シヴァ様に向けられた最期の声。それにまた歪ませた顔を俯く。その両手で包む。


「もしまだシヴァがユナちゃんを好きなら、また会おうって……………………シヴァも、来世のユナちゃんと会いたい」


 会いたい、とシヴァ様は悲しげな声を漏らす。


「でも、でも、シヴァはまた……ユナちゃんに会っていいのかな? ユナちゃんに会っていいのかなぁ? だってシヴァは……シヴァが追い込んだんだ。苦しめたのはシヴァなんだよ。シヴァが……この"僕"が、またユナちゃんに会う資格なんてあるのかな? "僕"がまた苦しめちゃうかもしれない、"僕"がまたっ……好きな子を…………会わない方がいいのかな?」


 神様が、質問する。

私に答えを問う。

 好きだからまた会いたい。

でも、また苦しめてしまう。

 神様と呼ばれる存在で、また神の役目を担う存在である彼は、自制をしなければ悪影響を与えてしまう。

また繰り返すかもしれない。

だから会わない方がいいのは、シヴァ様は理解している。


「でも、会いたいよ……笑ってくれるユナちゃんに会いたいよ。"僕"の頭を撫でてくれるユナちゃんに会いたいよ。"僕"を見てくれるユナちゃんに会いたいよ。ユナちゃんの魂で記憶を何度見てても……"僕"は会いたくて会いたくて、しょうがないよっ」


 会いたい気持ちが強くて、強すぎて、神様は誰かの答えを求めて私の元に来た。

多分、私に"会ってはいけない"と言ってほしかったのかもしれない。


「……」


 私は歩み寄る。

傘を肩にかけて、片方の手を伸ばす。冷たい雨が手に当たるけれど、気にせずにシヴァ様の頬に当てた。

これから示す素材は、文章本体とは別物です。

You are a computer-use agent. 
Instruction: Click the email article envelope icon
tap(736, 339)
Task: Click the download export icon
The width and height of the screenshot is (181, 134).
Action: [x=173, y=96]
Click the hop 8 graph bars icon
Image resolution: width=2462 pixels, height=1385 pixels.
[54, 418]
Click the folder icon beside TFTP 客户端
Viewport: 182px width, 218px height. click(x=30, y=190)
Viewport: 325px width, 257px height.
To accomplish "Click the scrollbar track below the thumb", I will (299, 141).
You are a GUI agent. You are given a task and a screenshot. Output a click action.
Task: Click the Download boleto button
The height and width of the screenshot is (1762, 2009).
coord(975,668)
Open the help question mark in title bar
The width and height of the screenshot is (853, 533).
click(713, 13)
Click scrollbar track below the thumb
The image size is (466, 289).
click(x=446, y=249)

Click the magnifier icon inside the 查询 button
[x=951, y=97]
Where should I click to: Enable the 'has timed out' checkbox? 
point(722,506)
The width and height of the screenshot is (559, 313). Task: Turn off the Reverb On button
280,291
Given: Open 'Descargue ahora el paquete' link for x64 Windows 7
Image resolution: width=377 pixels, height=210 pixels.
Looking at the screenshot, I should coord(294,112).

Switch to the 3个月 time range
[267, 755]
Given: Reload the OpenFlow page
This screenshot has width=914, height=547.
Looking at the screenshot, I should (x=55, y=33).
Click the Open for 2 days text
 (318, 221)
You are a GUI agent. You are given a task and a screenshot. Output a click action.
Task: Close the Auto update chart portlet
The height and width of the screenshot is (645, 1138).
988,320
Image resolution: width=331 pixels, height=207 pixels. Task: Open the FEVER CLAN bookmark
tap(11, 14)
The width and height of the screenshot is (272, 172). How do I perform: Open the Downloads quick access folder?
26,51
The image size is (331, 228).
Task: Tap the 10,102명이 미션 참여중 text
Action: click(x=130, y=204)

雨で濡れてるそれを拭えば、悲しげな瞳がただ私を見つめる。


「今度は貴方が選択をする番なのでしょう。散々他の人達が選択をして生きた姿と記憶を観てきた貴方が、選択をする時なのです。"会わない"と選択したらこのまま神様をしっかり務めて、"会う"と選択したら――――幸せな人生になるように全てを尽くせばいいでしょう」


 拭っても拭っても拭っても、拭いきれない滴がある。

雨が止まないから当然だ。

シヴァ様を傘の中に入れるべきだった。


「私を気に入ってこの世界を作って幸せに導かせたように……彼女にも愛を注げばいいじゃないですか。私を幸せに出来たなら、彼女のこともまた幸せにできますよ。どうするか、決めるのは貴方です」


 やっぱり少年の瞳から、涙出ていなかった。

でも、空から降り注ぐこの冷たい滴こそ――――シヴァ様の涙だ。

 私は"会うな"とは言えない。

シヴァ様の想いはもう"会いたい"と答えを出しているのだから。


「…………ありがとう、恋ちゃん」


 悲しげにまたシヴァ様は、微笑んだ。

音もなく消えた。

雨音が響き渡る。雨は、止まない。

 決断は聞けなかったけれど、きっと無数にある世界の一つで、彼女を幸せな人生に導こうとするでしょう。

その物語を私が知ることはないけれど、結末は必ずハッピーエンド。

 雨はその後、数日降り続きやがて――――…爽快な青色の空が広がった。